SUMMARY OF THE INVENTION
[0008] We have discovered a process for improving product
utilization from an FCC unit. The process involves combusting
product gas with oxygen before adding oxygen or an
oxygen-containing gas, typically air, to an FCC regenerator. The
regenerator is less likely to produce NOx and CO in the flue gas
stream when heated air is supplied to the regenerator. The process
may involve expanding the high pressure product gas obtained from
an FCC product stream to lower pressure to recover power before
combustion. The preferred product gas is dry gas which may be
obtained from many hydrocarbon processing reactions which are
hydrogen deficient.
[0009] Advantageously, the process can enable the FCC unit to
utilize a low value product stream to produce gasses that are more
environmentally friendly.
[0010] Additional features and advantages of the invention will be
apparent from the description of the invention, figures and claims
provided herein.
BRIEF DESCRIPTION OF THE DRAWINGS
[0011] FIG. 1 is a schematic drawing of an FCC unit, a power
recovery train and an FCC product recovery system in a
refinery.
[0012] FIG. 2 is a schematic of an alternate embodiment of the
invention of FIG. 1.
DETAILED DESCRIPTION
[0013] Now turning to the figures, wherein like numerals designate
like components, FIG. 1 illustrates a refinery complex 100 that is
equipped for processing streams form an FCC unit for power
recovery.
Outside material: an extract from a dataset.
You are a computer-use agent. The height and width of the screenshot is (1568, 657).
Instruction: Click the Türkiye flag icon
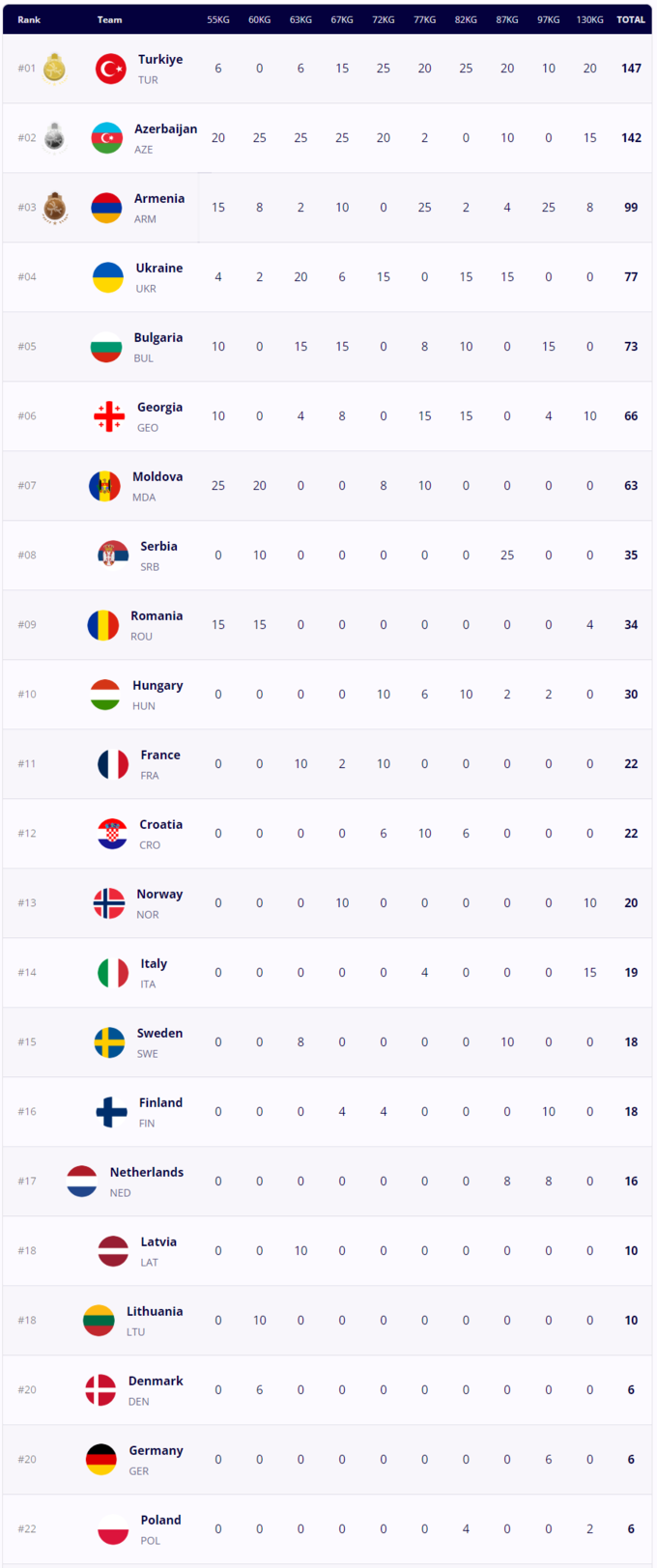[x=111, y=69]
The refinery complex 100 generally includes an FCC unit
section 10, a power recovery section 60 and a product recovery
section 90. The FCC unit section 10 includes a reactor 12 and a
catalyst regenerator 14. Process variables typically include a
cracking reaction temperature of 400.degree. to 600.degree. C. and
a catalyst regeneration temperature of 500.degree. to 900.degree.
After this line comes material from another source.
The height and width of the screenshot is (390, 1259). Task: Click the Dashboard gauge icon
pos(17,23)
C. Both the cracking and regeneration occur at an absolute pressure
below 5 atmospheres. FIG. 1 shows a typical FCC process unit of the
prior art, where a heavy hydrocarbon feed or raw oil stream in a
line 16 is contacted with a newly regenerated cracking catalyst
entering from a regenerated catalyst standpipe 18. This contacting
may occur in a narrow riser 20, extending upwardly to the bottom of
a reactor vessel 22. The contacting of feed and catalyst is
fluidized by gas from a fluidizing line 24. Heat from the catalyst
vaporizes the oil, and the oil is thereafter cracked to lighter
molecular weight hydrocarbons in the presence of the catalyst as
both are transferred up the riser 20 into the reactor vessel 22.
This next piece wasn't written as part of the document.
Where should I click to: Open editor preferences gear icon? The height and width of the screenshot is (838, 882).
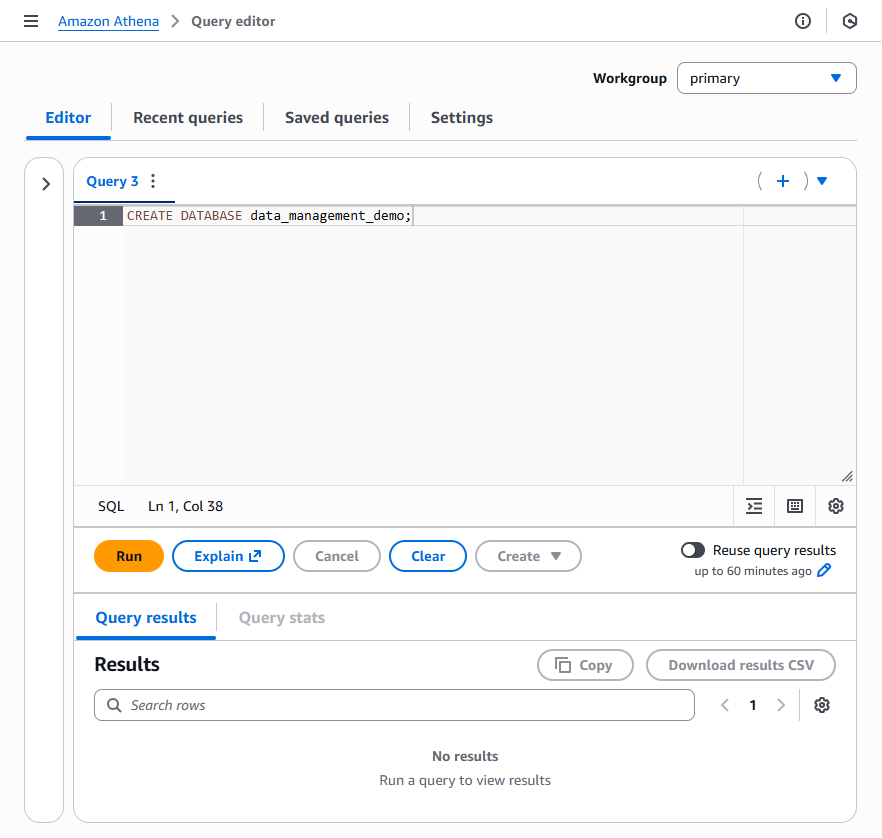[836, 506]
The cracked light hydrocarbon products are thereafter separated
from the cracking catalyst using cyclonic separators which may
include a rough cut separator 26 and one or two stages cyclones 28
in the reactor vessel 22. Product gases exit the reactor vessel 10
through a product outlet 31 to line 32 for transport to a
downstream product recovery section 90. Inevitable side reactions
occur in the riser 20 leaving coke deposits on the catalyst that
lower catalyst activity. The spent or coked catalyst requires
regeneration for further use. Coked catalyst, after separation from
the gaseous product hydrocarbon, falls into a stripping section 34
where steam is injected through a nozzle to purge any residual
hydrocarbon vapor. After the stripping operation, the coked
catalyst is fed to the catalyst regenerator 14 through a spent
catalyst standpipe 36.
[0014] FIG. 1 depicts a regenerator 14 known as a combustor.
However, other types of regenerators are suitable. In the catalyst
regenerator 14, a stream of oxygen-containing gas, such as air, is
introduced through an air distributor 38 to contact the coked
catalyst, burn coke deposited thereon, and provide regenerated
catalyst and flue gas. A main air blower 50 is driven by a driver
52 to deliver air or other oxygen containing gas from line 51 into
the regenerator 14. The driver 52 may be, for example, a motor, a
steam turbine driver, or some other device for power input. The
catalyst regeneration process adds a substantial amount of heat to
the catalyst, providing energy to offset the endothermic cracking
reactions occurring in the reactor conduit 16. Catalyst and air
flow upwardly together along a combustor riser 40 located within
the catalyst regenerator 14 and, after regeneration, are initially
separated by discharge through a disengager 42. Finer separation of
the regenerated catalyst and flue gas exiting the disengager 42 is
achieved using first and second stage separator cyclones 44, 46,
respectively within the catalyst regenerator 14. Catalyst separated
from flue gas dispenses through a diplegs from cyclones 44, 46
while flue gas relatively lighter in catalyst sequentially exits
cyclones 44, 46 and exits the regenerator vessel 14 through flue
gas outlet 47 in line 48. Regenerated catalyst is recycled back to
the reactor riser 12 through the regenerated catalyst standpipe 18.
As a result of the coke burning, the flue gas vapors exiting at the
top of the catalyst regenerator 14 in line 48 contain CO, CO.sub.2
and H.sub.2O, along with smaller amounts of other species.
[0015] Hot flue gas exits the regenerator 14 through the flue gas
outlet 47 in a line 48 and enters the power recovery section 60.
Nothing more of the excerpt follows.